* _Exercise goal_: Count the lines in the items that follow which contain the word "Select", and give only that number.

=====

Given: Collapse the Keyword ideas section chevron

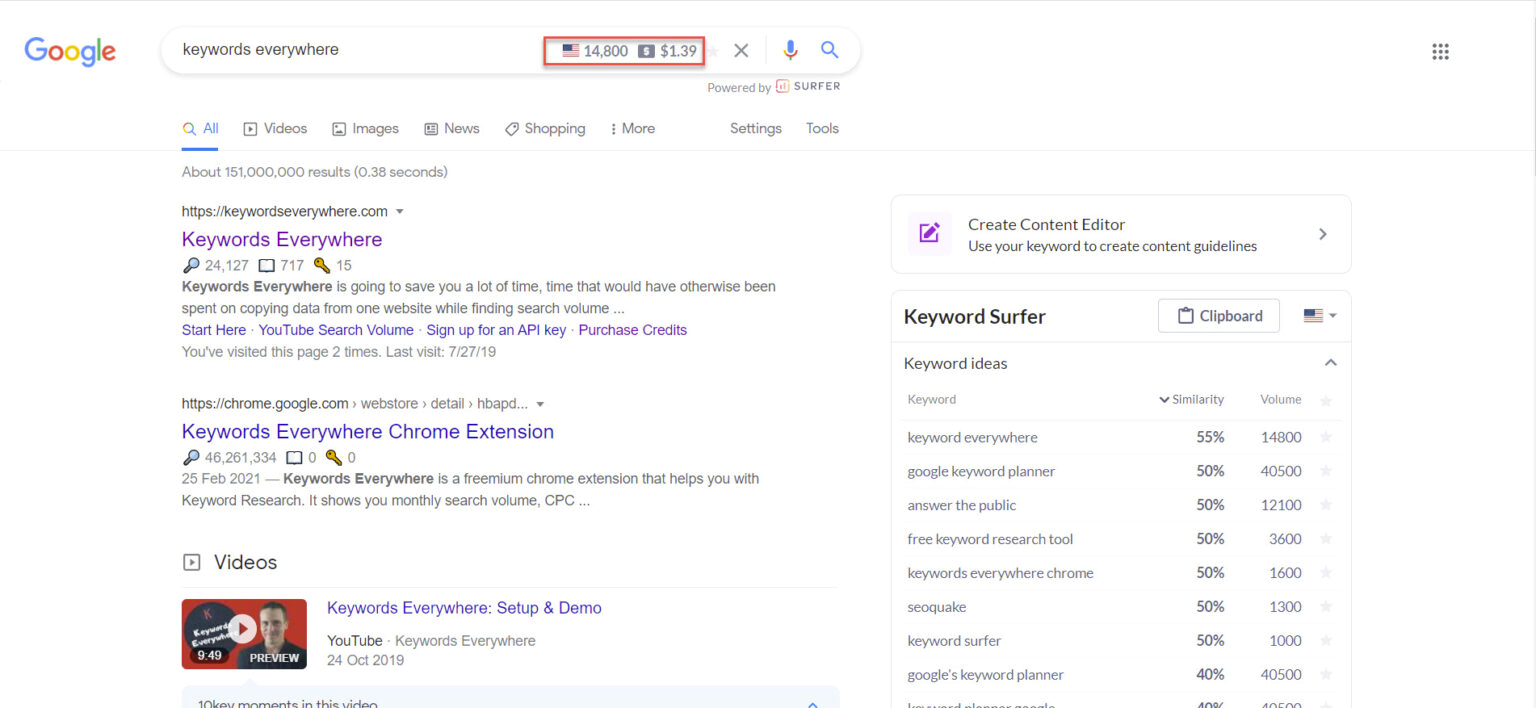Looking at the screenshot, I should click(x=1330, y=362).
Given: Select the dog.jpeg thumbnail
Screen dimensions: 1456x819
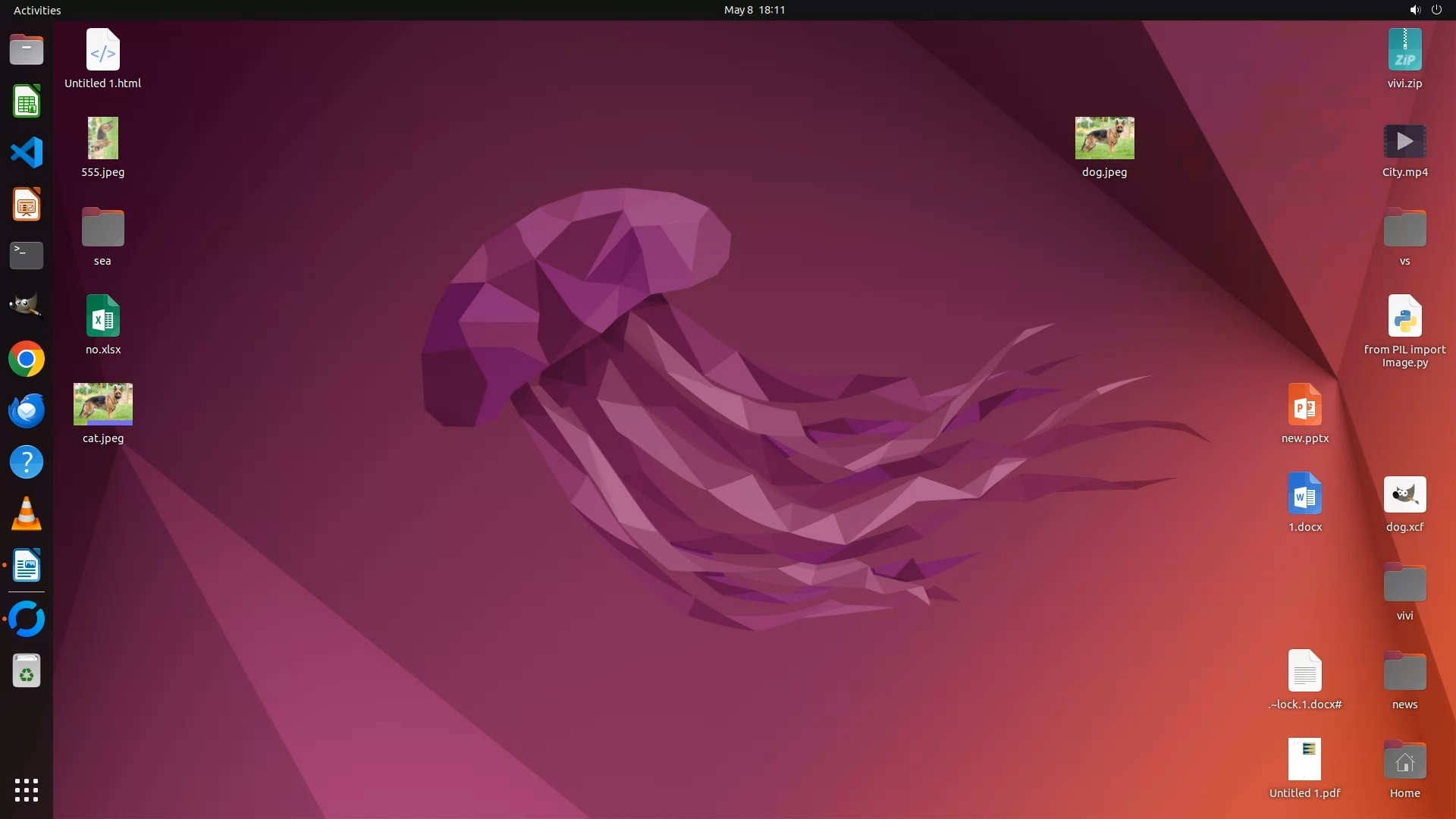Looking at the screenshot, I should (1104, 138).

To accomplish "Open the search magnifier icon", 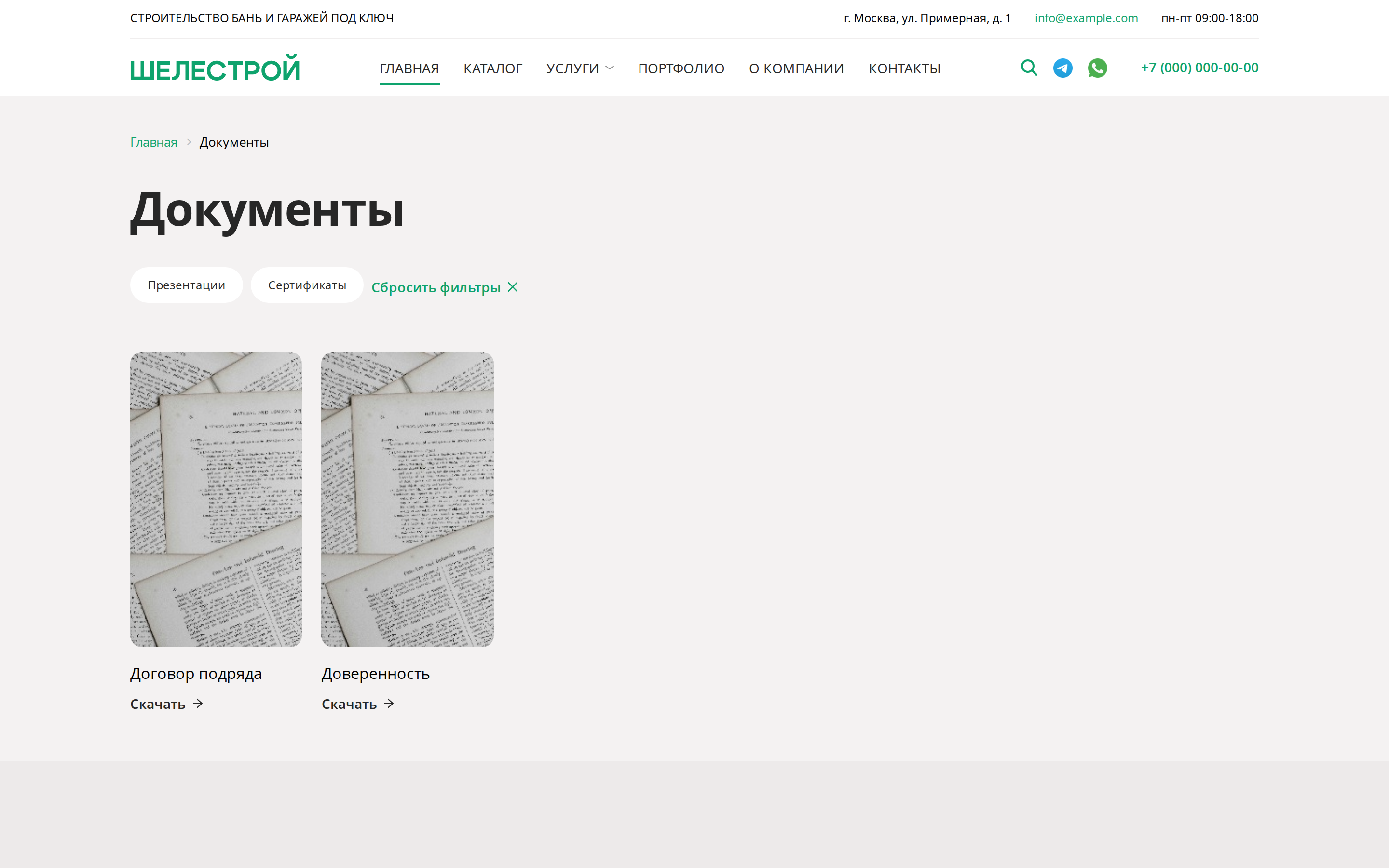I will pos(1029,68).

=====

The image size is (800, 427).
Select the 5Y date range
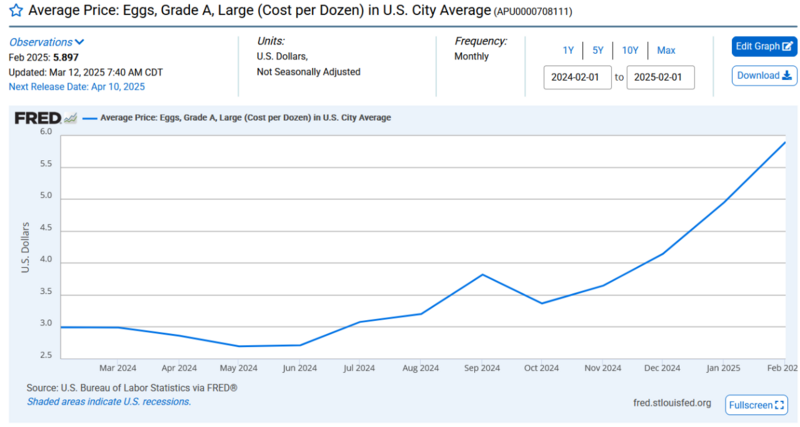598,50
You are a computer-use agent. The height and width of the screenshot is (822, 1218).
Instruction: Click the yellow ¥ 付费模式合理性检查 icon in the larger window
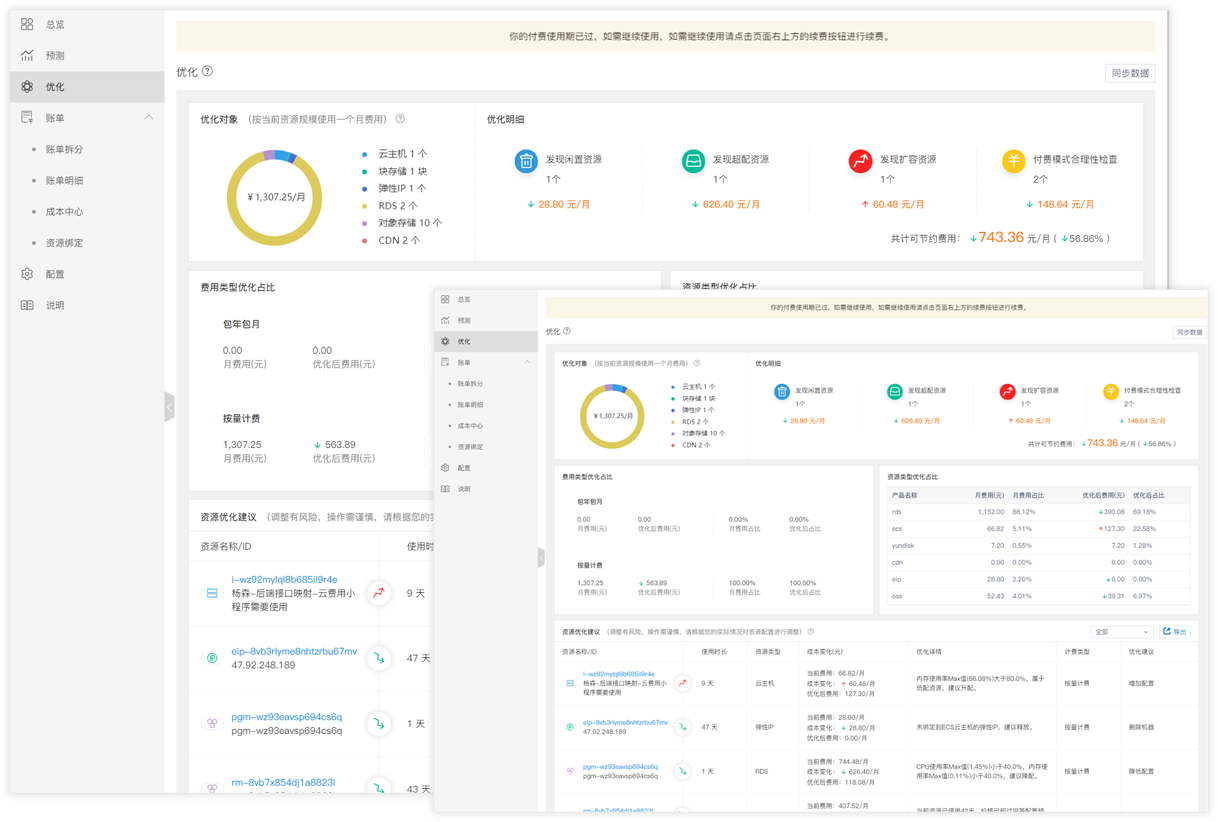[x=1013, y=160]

=====

* _Answer in full_: 2